Pela Lei Municipal n° 23, de 29 de janeiro de 1907, foi criado do Distrito, com sede no Povoado Porto Franco. O atual município começou a apresentar ondições e capacidade para a via autônoma no ano de 1910, quando o alto valor adquirido pelo "caucho" (árvove que produz matéria-prima para a fabricação da borracha), abundante nas matas do Rio Xingú, determinou enorme movimento e intenso tráfego pelo Rio Araguaia, artéria de escoamento da produção daquelas matas.

No período da borracha, em Porto Franco, hoje Couto de Magalhães, estabeleceram-se alguns comerciantes, tornando-se em breve o lugarejo um verdadeiro empório de altos negócios, despertando no Governo Estadual a idéia de implantar um Posto Fiscal que alcançou considerável renda. Isto fez com que decorridos poucos anos de fundação, Porto Franco começasse a pleitear a sua ascensão à município, o que acbou por conseguir com relativa facilidade através da Lei n° 664, de 28 de julho de 1919, tendo por sede o Povoado Porto Franco, que passou a denominar-se Couto de Magalhães, em homenagem ao bravo sertanista General José Vieira de Couto de Magalhães, fundador da Companhia de Navegação a Vapor do Rio Araguaia. O município foi solenemente instalado no dia 20 de maio de 1920.

Com a desvalorização da borracha, o município de Couto de Magalhães esteve e decadência, tendo até mesmo reduzido a sua populaçãourbana. Em 1929, estava a Vila sede em decadência, quando o povoado de Santa Maria do Araguaia, da qual era subordinado, em pleno desenvolvimento, pleiteava a transferência da sede do município para aquele local. Com a advento da revolução em 1930, deu-se a mudança da sede de Couto de Magalhães para o Povoado de Santa Maria do Araguaia, atual Araguacema, que foi elevada a categoria de Vila pelo Decreto nº 860, de 18 de março de 1931, sendo a nova sede instalada no dia 09 de abril do mesmo ano, continuando, porém, o município a denominar-se Couto de Magalhães.

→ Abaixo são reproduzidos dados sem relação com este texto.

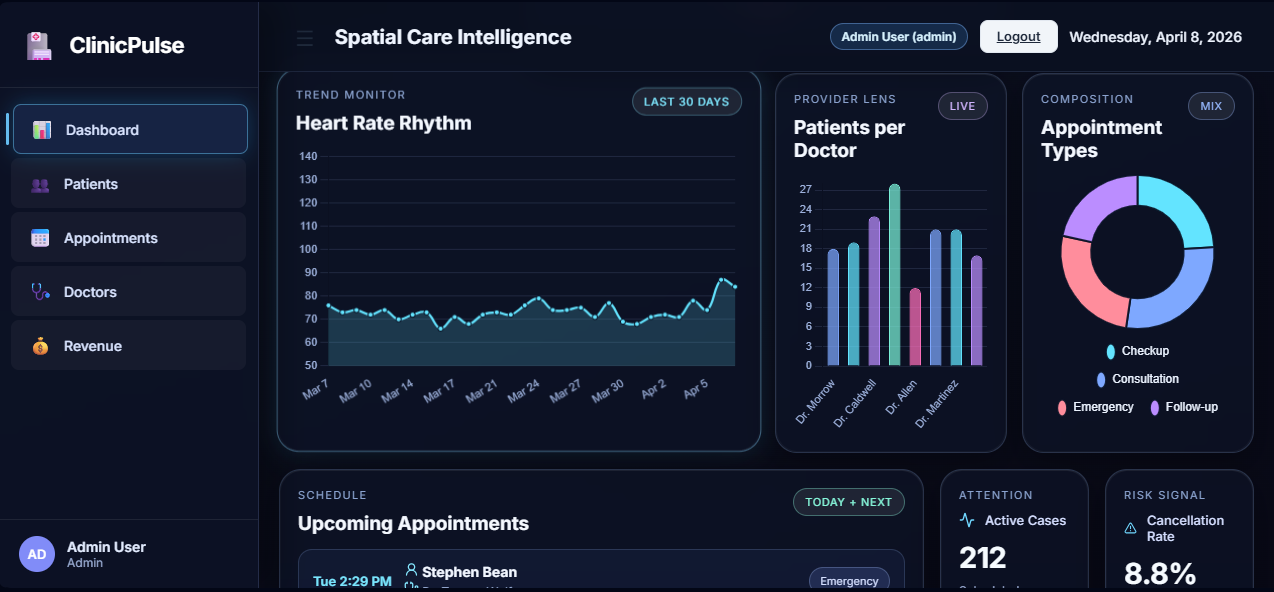Select the Patients people icon in sidebar

click(41, 184)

Daí em diante a ex-vila de Couto de Magalhães passou a ser Distrito subordinado à Vila de Santa Maria do Araguaia, até que a Câmara Municipal de Araguacema, por iniciativa do vereador José Wilson Leite, aprovou a Resolução n° 6, de 06 de maio de 1963, que autorizou sua emancipação através da Lei Estadual n° 4597, de 1° de outubro de 1963, de autoria do Deputado Jayme Florentino de Farias.

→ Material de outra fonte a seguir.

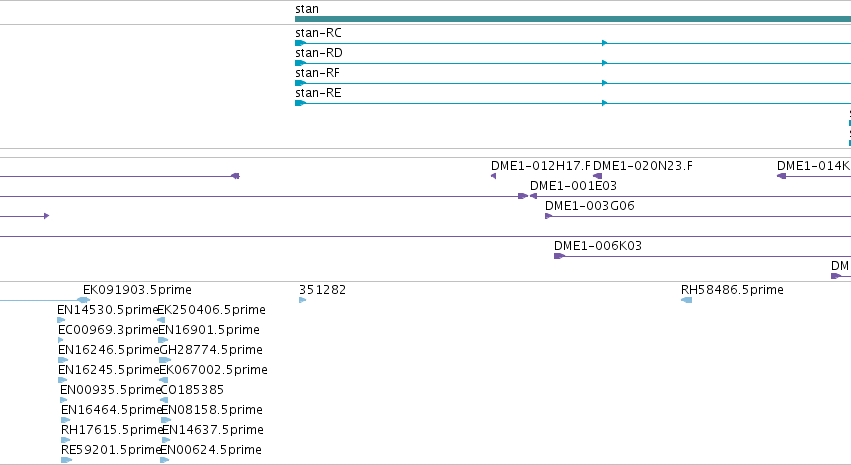Select the stan gene bar
The image size is (851, 465).
point(573,19)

Criou-se assim, novamente, o município de Couto de Magalhães, que foi solenemente instalado em 1° de janeiro de 1964. Seu primeiro adminstrador foi o Sr. João Alves Rego, designado pelo Governador do Estado. Com a enchente do Rio Araguaia de  1980, Couto de Magalhães teve aproximadamente 40% de suas casas destruídas pelas águas, motivo pelo qual o Prefeito Municipal, Senhor Carlindo Lima de Moura, resolveu tranferir a sede da margem do Rio para o lugarejo/loteamento denominado Cruzaltina, hoje Couto de Magalhães.